The validity of the common shares offered hereby is being passed upon for us by Conyers Dill & Pearman Limited, Hamilton, Bermuda. Certain matters of New York law are being passed on by Morgan, Lewis & Bockius LLP, New York, New York.

EXPERTS

The consolidated financial statements of Tsakos Energy Navigation Limited appearing in Tsakos Energy Navigation Limited’s Annual Report (Form 20-F) for the year ended December 31, 2014 and the effectiveness of Tsakos Energy Navigation Limited’s internal control over financial reporting as of December 31, 2014 have been audited by Ernst & Young (Hellas) Certified Auditors Accountants S.A., Chimarras 8B, 15125, Marousi, Athens, Greece, independent registered public accounting firm, as set forth in their reports thereon, included therein, and incorporated herein by reference. Such consolidated financial statements have been incorporated herein by reference in reliance upon such reports given on the authority of such firm as experts in accounting and auditing.

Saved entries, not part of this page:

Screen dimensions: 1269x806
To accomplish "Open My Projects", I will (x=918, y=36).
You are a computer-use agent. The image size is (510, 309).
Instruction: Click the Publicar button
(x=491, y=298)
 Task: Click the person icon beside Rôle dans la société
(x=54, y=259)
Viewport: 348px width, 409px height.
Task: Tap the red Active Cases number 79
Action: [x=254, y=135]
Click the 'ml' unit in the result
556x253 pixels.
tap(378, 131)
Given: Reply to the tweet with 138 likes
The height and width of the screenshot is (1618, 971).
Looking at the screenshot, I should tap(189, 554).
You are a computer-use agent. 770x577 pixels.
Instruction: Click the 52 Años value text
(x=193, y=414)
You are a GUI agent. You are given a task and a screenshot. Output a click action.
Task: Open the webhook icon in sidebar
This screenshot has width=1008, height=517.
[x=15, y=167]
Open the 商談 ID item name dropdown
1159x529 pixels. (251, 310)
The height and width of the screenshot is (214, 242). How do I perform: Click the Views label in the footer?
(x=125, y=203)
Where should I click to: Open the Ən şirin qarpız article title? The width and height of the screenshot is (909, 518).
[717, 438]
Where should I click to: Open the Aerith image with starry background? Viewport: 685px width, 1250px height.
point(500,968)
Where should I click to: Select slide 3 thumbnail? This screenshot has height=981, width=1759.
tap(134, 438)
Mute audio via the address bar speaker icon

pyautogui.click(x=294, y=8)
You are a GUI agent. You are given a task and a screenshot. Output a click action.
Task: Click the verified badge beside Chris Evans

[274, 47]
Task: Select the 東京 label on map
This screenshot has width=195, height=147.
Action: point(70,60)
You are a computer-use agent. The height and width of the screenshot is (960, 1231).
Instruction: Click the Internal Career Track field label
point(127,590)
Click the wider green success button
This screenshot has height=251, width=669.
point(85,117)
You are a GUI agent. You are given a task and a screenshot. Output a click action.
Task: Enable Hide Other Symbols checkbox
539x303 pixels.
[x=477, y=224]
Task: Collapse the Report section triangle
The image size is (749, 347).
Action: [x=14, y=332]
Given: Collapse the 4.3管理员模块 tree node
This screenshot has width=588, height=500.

The statistical data and other information incorporated by reference from the section of our Annual Report on Form 20-F for the year ended December 31, 2014 entitled “Item 5. General Market Overview—World Oil Demand / Supply and Trade,” including the analysis of the various sectors of the oil tanker industry, has been provided by Howe Robinson Partners Pte Ltd. (“Howe Robinson”), 2 Broadgate, London EC2M 7UR, UK. Howe Robinson has advised that the statistical data and other information contained therein are drawn from its database and other sources. In connection therewith, Howe Robinson has advised that: (a) certain information in Howe Robinson’s database is derived from estimates or subjective judgments; (b) the information in the databases of other maritime data collection agencies may differ from the information in Howe Robinson’s database; and (c) while Howe Robinson has taken reasonable care in the compilation of the statistical and other information and believes it to be accurate and correct, data compilation is subject to limited audit and validation procedures.